<h3>Web Scraping to Create a Dataset</h3>

The datasets that you find on the internet from various data sources are either created by companies and organizations or are collected from websites. You must have scraped data from web pages by using the Python libraries, but may have stuck while preparing the scraped data to create a dataset.

There are so many libraries, frameworks, and tools that are used for the task of web scraping. Some of the most common libraries and modules in Python used for web scraping are:

 - Scrapy
 - Selenium
 - BeautifulSoup
 - Urlib.request

All of the above Python libraries and modules are great for scraping data from websites. After scraping the data, the data is prepared so that it can be stored in a CSV file to create a dataset.

Now let’s see how to create a dataset by scraping the web using Python. For this task, I will be using the BeautifulSoup library in Python. Here I am going to search for a random term on Google and then I will collect the data from the very first page that Google shows me.

So, I searched for “comparison of programming languages” on Google and got this article as the first result: https://en.wikipedia.org/wiki/Comparison_of_programming_languages. Let’s see how we can scrape data from this web page to create a dataset. Below is how we can use the BeautifulSoup library in Python for the task of web scraping to create a dataset:

In [9]:
import csv
from urllib.request import urlopen
from bs4 import BeautifulSoup

In [10]:
html = urlopen("https://en.wikipedia.org/wiki/Comparison_of_programming_languages")
soup = BeautifulSoup(html, "html.parser")
table = soup.findAll("table", {"class":"wikitable"})[0]
rows = table.findAll("tr")

In [11]:
with open("language.csv", "wt+", newline="") as f:
    writer = csv.writer(f)

• _Problems to solve_:
**A)** Rewrite the web scraping tutorial from "<h3>Web Scraping to" to "file to create a dataset.", replacing "CSV file" with "Excel file".
**B)** What term was searched for on Google in the web scraping tutorial?

• _Data_:

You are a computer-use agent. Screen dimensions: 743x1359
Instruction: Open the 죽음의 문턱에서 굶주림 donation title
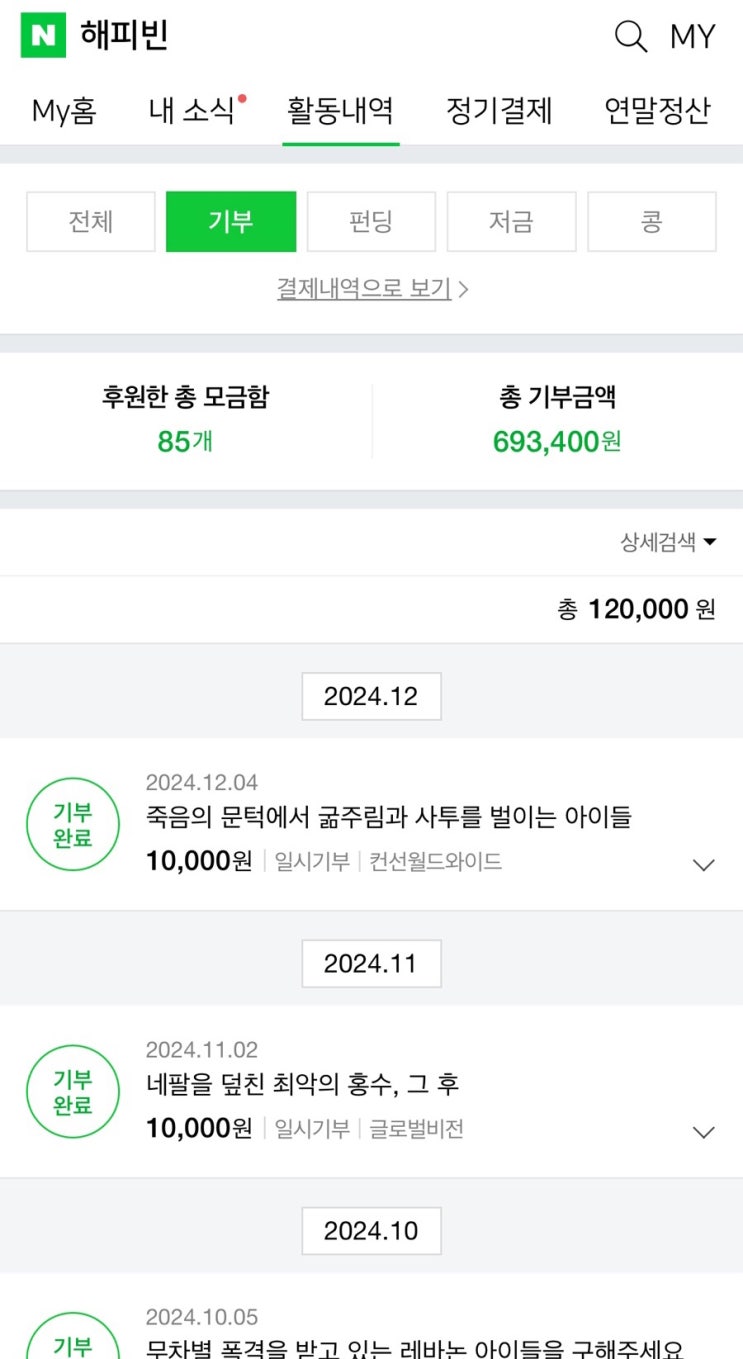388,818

• _Solutions for each task_:
**A)**
<h3>Web Scraping to Create a Dataset</h3>

The datasets that you find on the internet from various data sources are either created by companies and organizations or are collected from websites. You must have scraped data from web pages by using the Python libraries, but may have stuck while preparing the scraped data to create a dataset.

There are so many libraries, frameworks, and tools that are used for the task of web scraping. Some of the most common libraries and modules in Python used for web scraping are:

 - Scrapy
 - Selenium
 - BeautifulSoup
 - Urlib.request

All of the above Python libraries and modules are great for scraping data from websites. After scraping the data, the data is prepared so that it can be stored in a Excel file to create a dataset.

**B)** "comparison of programming languages"